喉元突いて


 伯母上は稀に。本当に稀に、修行をつけてくれることがある。

「ーーーはっ!」

 ここぞという渾身の突き。
 
 ところが伯母はそれを自然体のまま「ほいっ」と身を捻り、軽々と躱してみせる。

「もう終わりーぃ?」
「っ、まだまだ!」

 時には、避けて。時には手の平で受け流す。

 距離を取られては柔拳を扱う上では不利になる。しかし、伯母上との距離は圏内だ。それなのに。

 (当たらない……!)

 生じる焦り。それを抑えるため、一旦距離を取った。

 そうして気付く、もう一つのこと。

「なぜ、攻撃しないのです……?!」

 始まってから今まで。
 伯母は白眼を発動するどころか、オレにただの一度も攻撃をしていない。

 手裏剣一枚、クナイ一本投げないどころか。この距離にありながらも、拳一つ繰り出さないのだ。

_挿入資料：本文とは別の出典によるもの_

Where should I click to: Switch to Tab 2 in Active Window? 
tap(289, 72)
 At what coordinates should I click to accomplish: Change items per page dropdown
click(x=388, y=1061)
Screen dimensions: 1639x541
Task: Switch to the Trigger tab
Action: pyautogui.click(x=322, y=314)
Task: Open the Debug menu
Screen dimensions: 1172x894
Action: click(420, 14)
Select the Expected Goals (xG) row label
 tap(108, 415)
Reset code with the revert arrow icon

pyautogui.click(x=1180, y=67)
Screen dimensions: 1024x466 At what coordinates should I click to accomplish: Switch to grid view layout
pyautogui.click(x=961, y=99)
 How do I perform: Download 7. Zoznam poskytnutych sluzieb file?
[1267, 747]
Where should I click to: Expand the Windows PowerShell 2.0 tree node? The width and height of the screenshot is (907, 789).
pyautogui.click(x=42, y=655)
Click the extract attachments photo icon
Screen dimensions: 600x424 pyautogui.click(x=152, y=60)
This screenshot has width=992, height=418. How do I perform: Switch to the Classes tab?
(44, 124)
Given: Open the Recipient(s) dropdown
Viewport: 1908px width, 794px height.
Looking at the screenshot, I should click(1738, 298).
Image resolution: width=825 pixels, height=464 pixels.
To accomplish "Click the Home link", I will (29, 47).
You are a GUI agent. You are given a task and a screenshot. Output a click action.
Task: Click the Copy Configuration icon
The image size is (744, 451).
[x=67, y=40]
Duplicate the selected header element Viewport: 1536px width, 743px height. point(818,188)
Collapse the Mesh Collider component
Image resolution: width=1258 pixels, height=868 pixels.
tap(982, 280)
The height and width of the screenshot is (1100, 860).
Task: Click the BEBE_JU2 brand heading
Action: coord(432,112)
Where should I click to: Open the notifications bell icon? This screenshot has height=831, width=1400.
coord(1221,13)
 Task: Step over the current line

 眉を顰めるオレに対し、彼女は背の後ろで手を組み、至極当たり前のように微笑ってみせる。

「だってさぁー、伯母上が本気になったら勝負にならないでしょーぉ」

 その一言は、オレの自尊心(プライド)を傷付けるのには十分だった。

 (絶対に当ててやる……!)

 ピキキ……、と。目の周り。経絡系の隆起する範囲が広がる。

 今まで見えていた経絡系。そこに無数のツボが現れた。

 点穴。

 間違いない。経絡系上に存在する361個のチャクラ穴。正確に突けば、チャクラの流れ増大させたり、止めたり。意のままに出来るとされているツボだった。

『お前を、宗家に生んでやりたかったなぁ』

 ネジには才能があると。

 オレを認めてくれた、亡き父に恥じぬよう。日々その才を磨こうと自分なりに足掻いてきた。それをーーー、

 (勝負にならない、か)

 上等だ。次の手を見てから決めてもらおう……!

 オレは迷うことなく距離を詰め、伯母の肩の点穴を目掛けて突きを繰り出す。

「はぁっ!」
「!へーぇ」

 一瞬。

 伯母が驚きに目を見開いた。しかし、すぐにいつもの飄々とした表情(かお)に戻る。

 そして突きが肩に届くより早く身を避け、オレの腕を掴み止めた。

「チィ……ッ!」
「いーよぉ。気が変わった。勝負してあげる」
「は」

 そう言った彼女はオレの手を離し、瞳を閉じて髪を掻き上げた。

 隆起する目の周り。瞳を開けると同時に発動した白眼。

 初めて見る、柔拳の構えをとった伯母上。

「いくよーぉ」

 ご丁寧にも声を掛けてから繰り出された拳。

 (早ーーー)

 早い。そして、鋭い。

 考える間などない。研ぎ澄ませた感と、鍛えた反射神経を頼りに、いなすので手一杯だった。

 しかも狙ってくるのは点穴ばかりで。

「便利なんだよねぇ、これ。自分より大きな相手倒す時は特に、ね」

 どうせ処理する死体なら、楽に殺して無駄な体力使わずに済むでしょーぉ、なんて流暢に世間話をする傍ら。その突きは一向に止む気配がない。

「ッ、伯母上……!」
「当主様には内緒ねーぇ。あたし、変な期待持たれたり、こき使われるのは大……ッ嫌いだからさーぁ」

 いっそのこと、こき使われた方がいいのでは。

 その日の修行は、思わずそう言いたくなるほどに過酷で苛酷なものであった。